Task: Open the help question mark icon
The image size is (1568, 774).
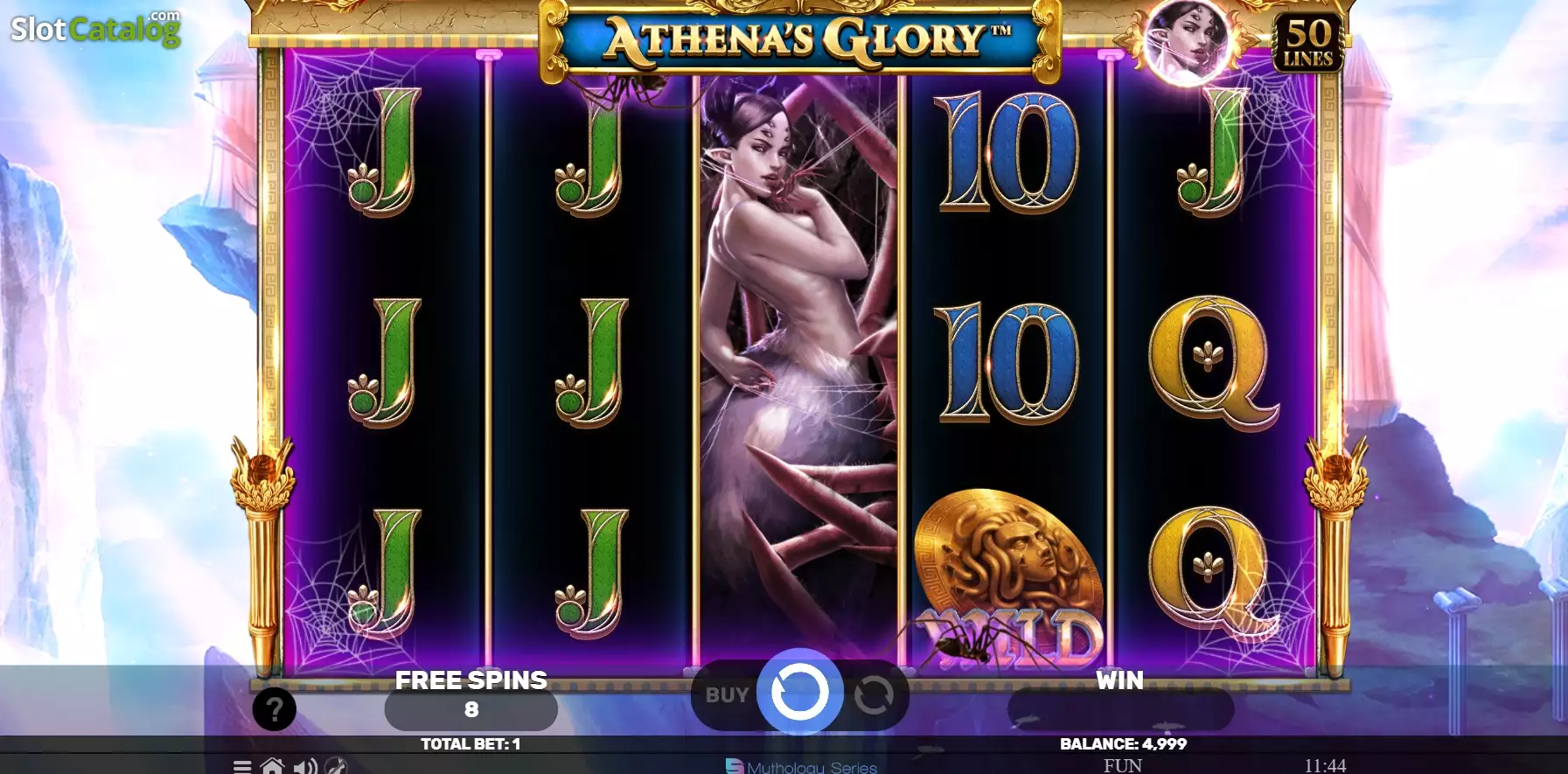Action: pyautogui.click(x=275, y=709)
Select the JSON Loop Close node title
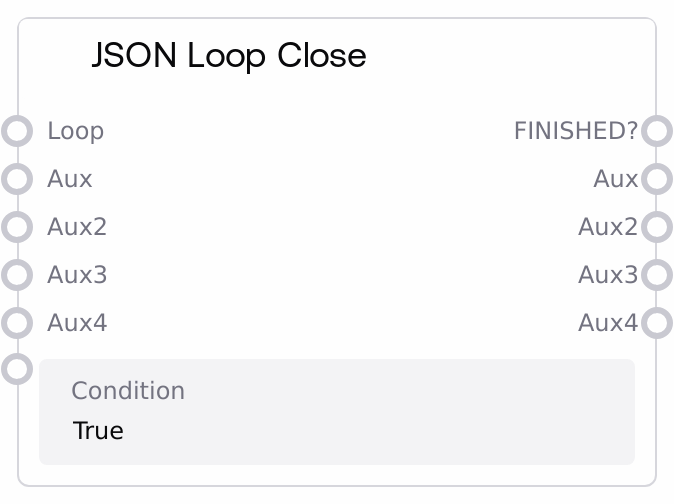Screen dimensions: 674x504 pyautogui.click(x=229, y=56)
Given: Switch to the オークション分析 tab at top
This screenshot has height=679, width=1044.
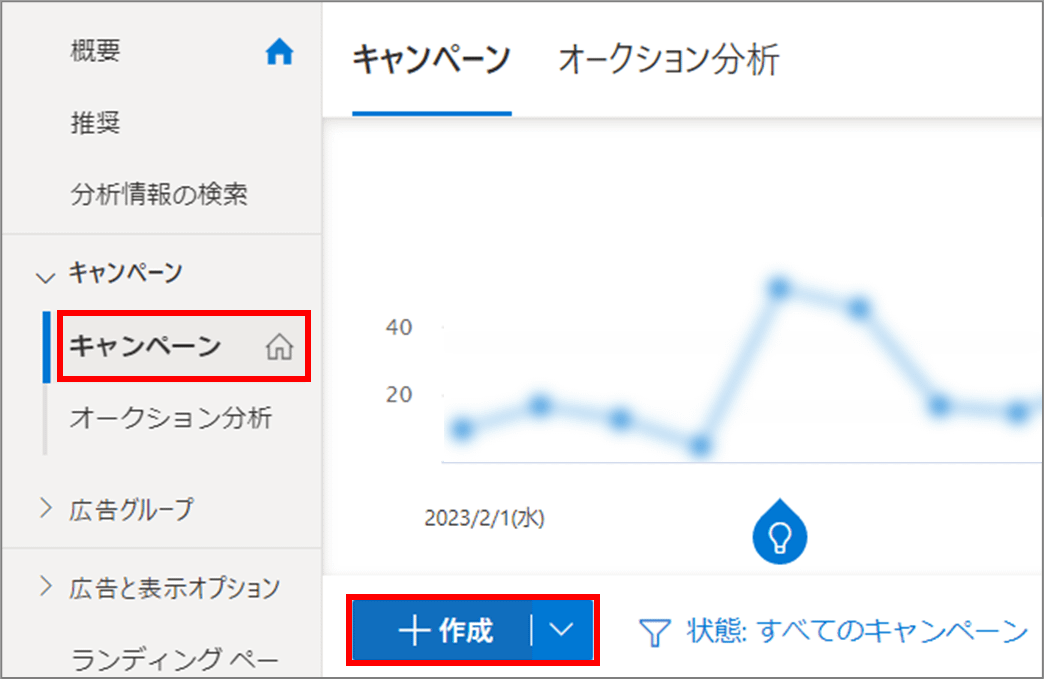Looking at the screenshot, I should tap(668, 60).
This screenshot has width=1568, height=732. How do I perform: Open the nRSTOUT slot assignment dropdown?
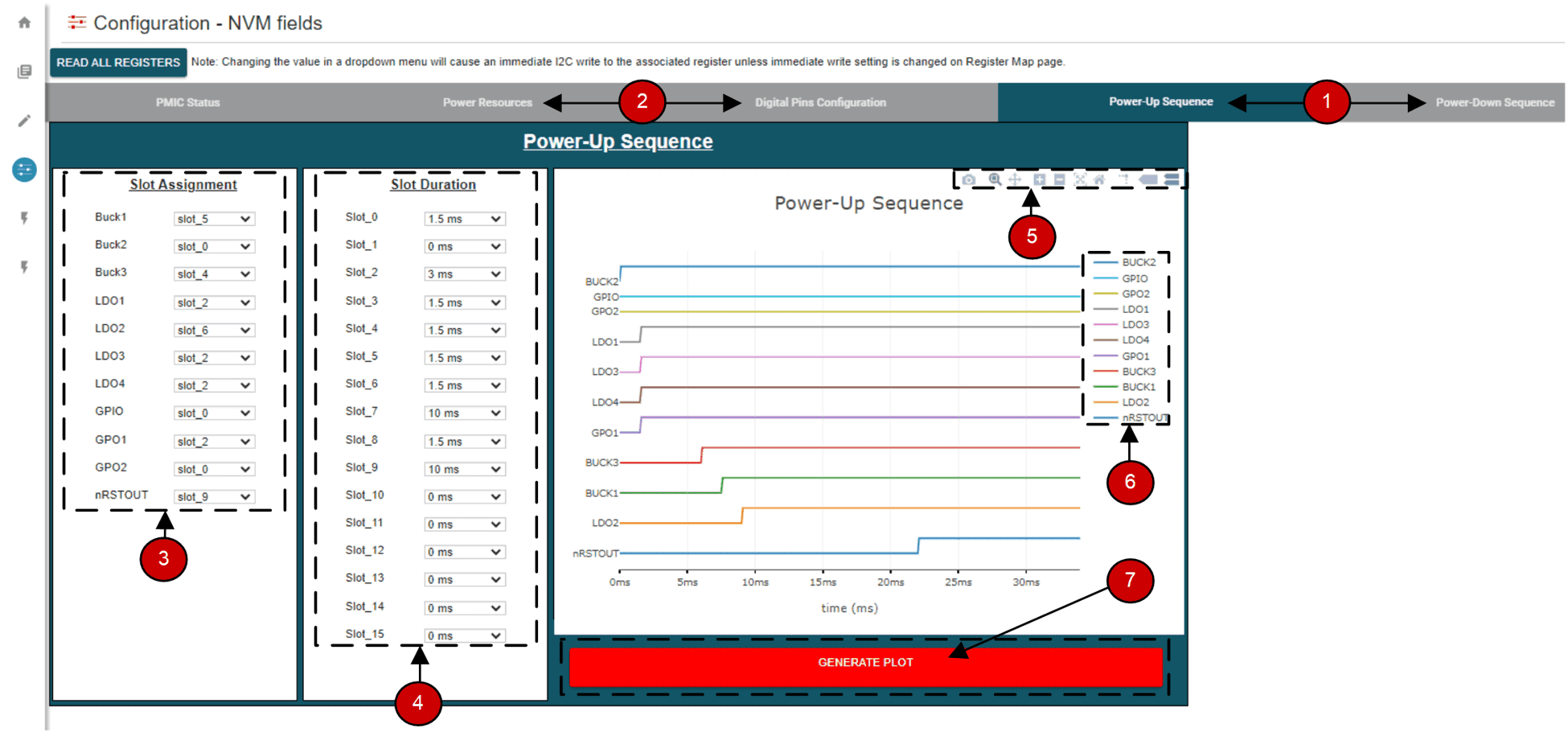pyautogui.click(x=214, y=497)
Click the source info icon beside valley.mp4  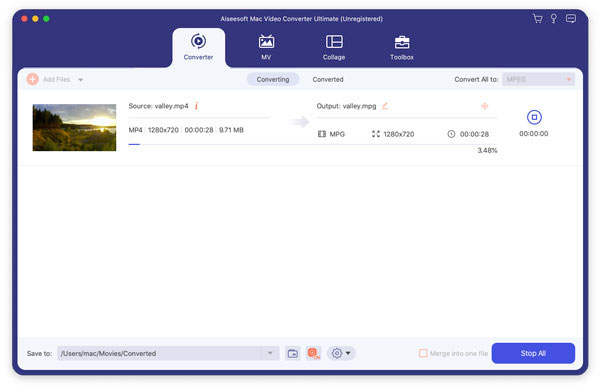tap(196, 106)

-------

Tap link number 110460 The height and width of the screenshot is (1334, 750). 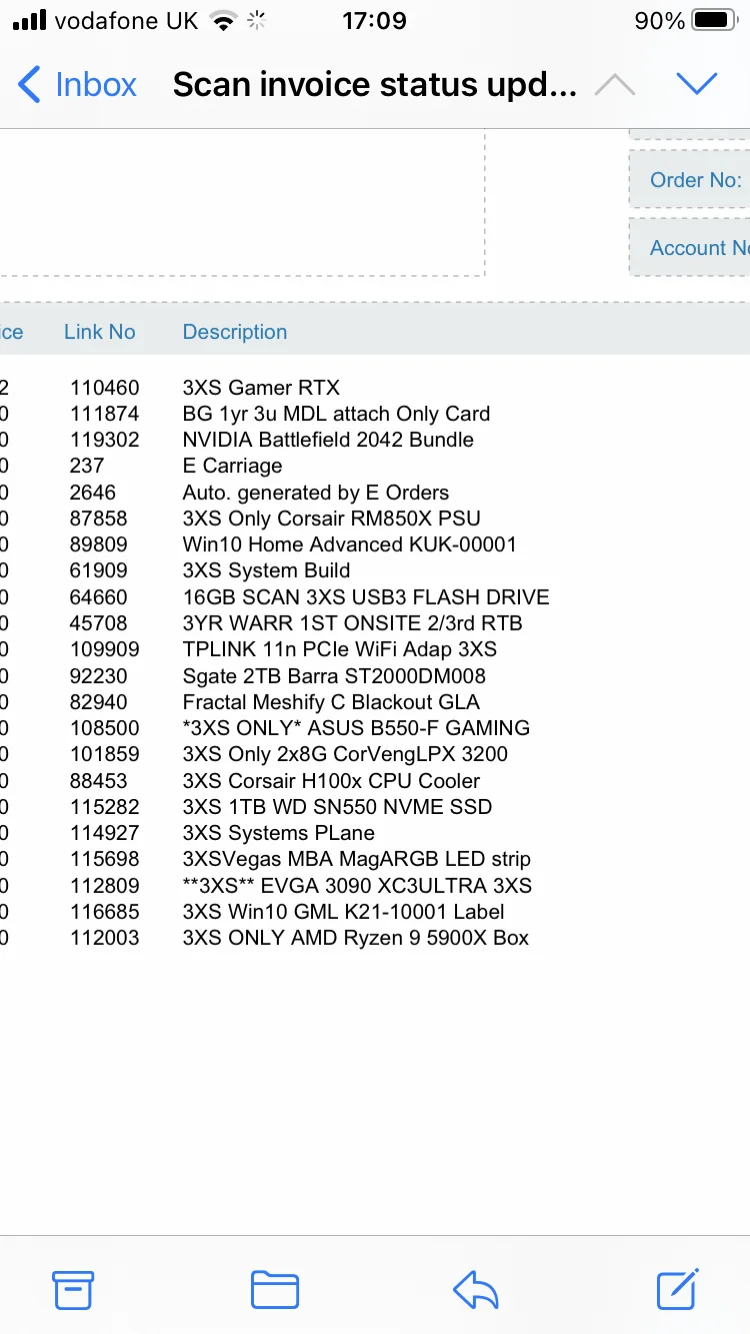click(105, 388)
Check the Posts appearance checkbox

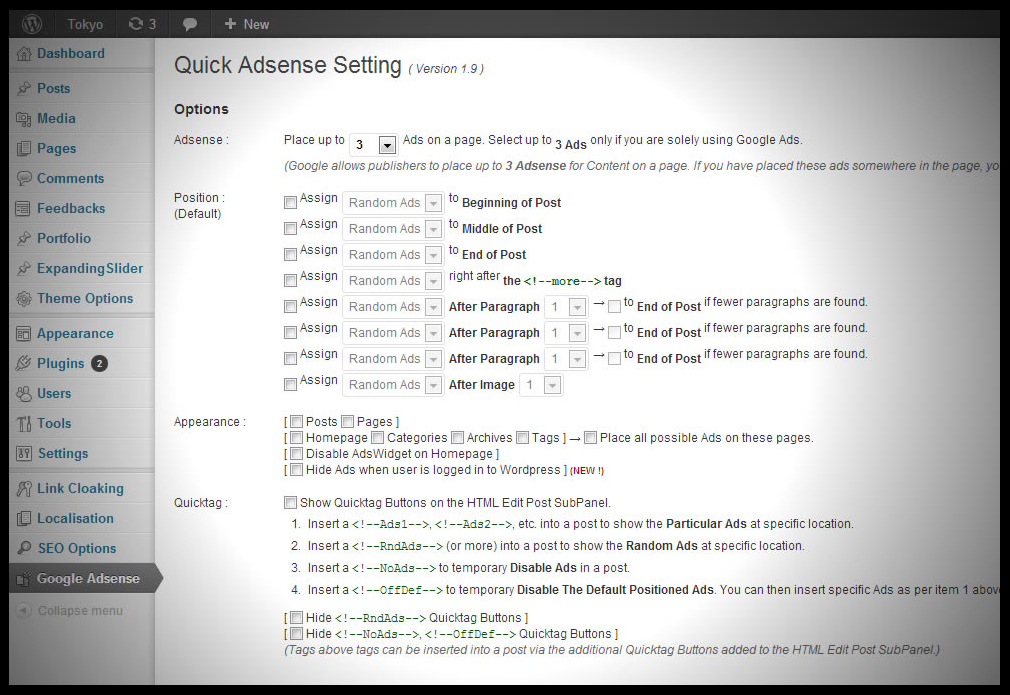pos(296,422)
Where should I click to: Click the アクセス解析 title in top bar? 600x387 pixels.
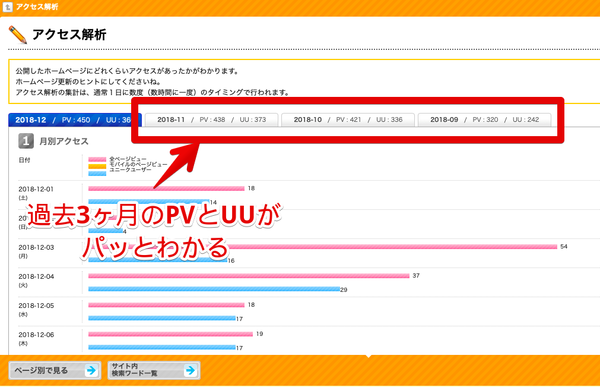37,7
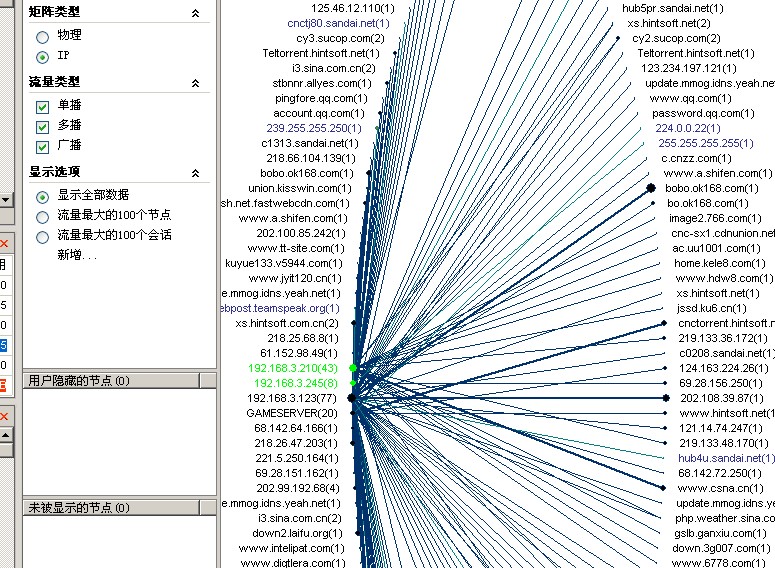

-------

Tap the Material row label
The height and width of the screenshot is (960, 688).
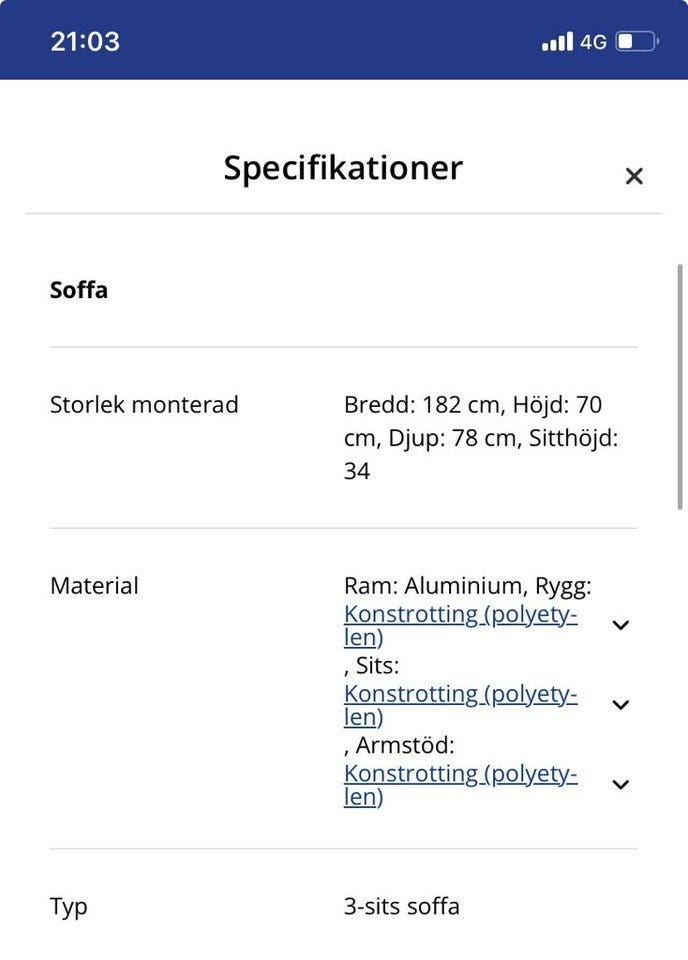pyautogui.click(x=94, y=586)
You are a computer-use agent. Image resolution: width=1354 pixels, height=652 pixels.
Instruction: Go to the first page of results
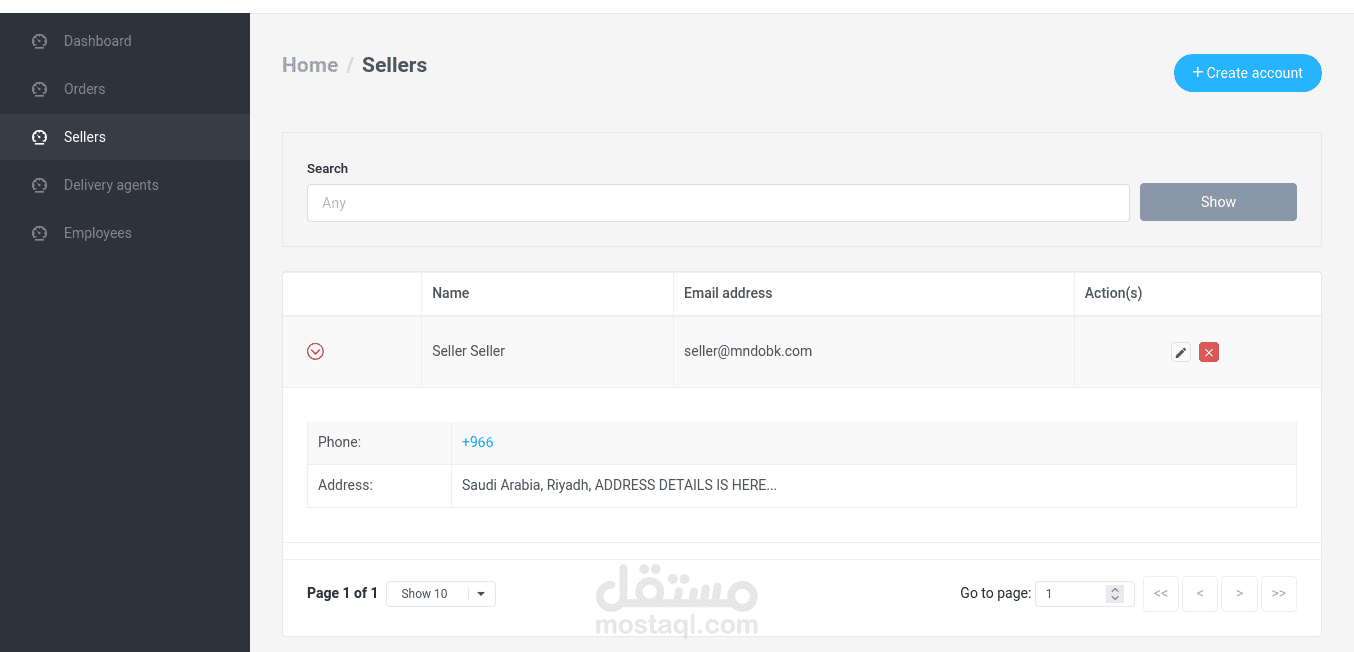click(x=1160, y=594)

-------

_Task to carry out:_
Pictures excluded, transcribe the listing above exactly from the line with "Task: Open the help question mark icon" through the line with "Given: Switch to the オークション分析 tab at top", and no further.

_Solution to the problem:_
Task: Open the help question mark icon
The image size is (1568, 774).
Action: pyautogui.click(x=275, y=709)
Select the JSON Loop Close node title
Screen dimensions: 674x504 pyautogui.click(x=229, y=56)
Given: Switch to the オークション分析 tab at top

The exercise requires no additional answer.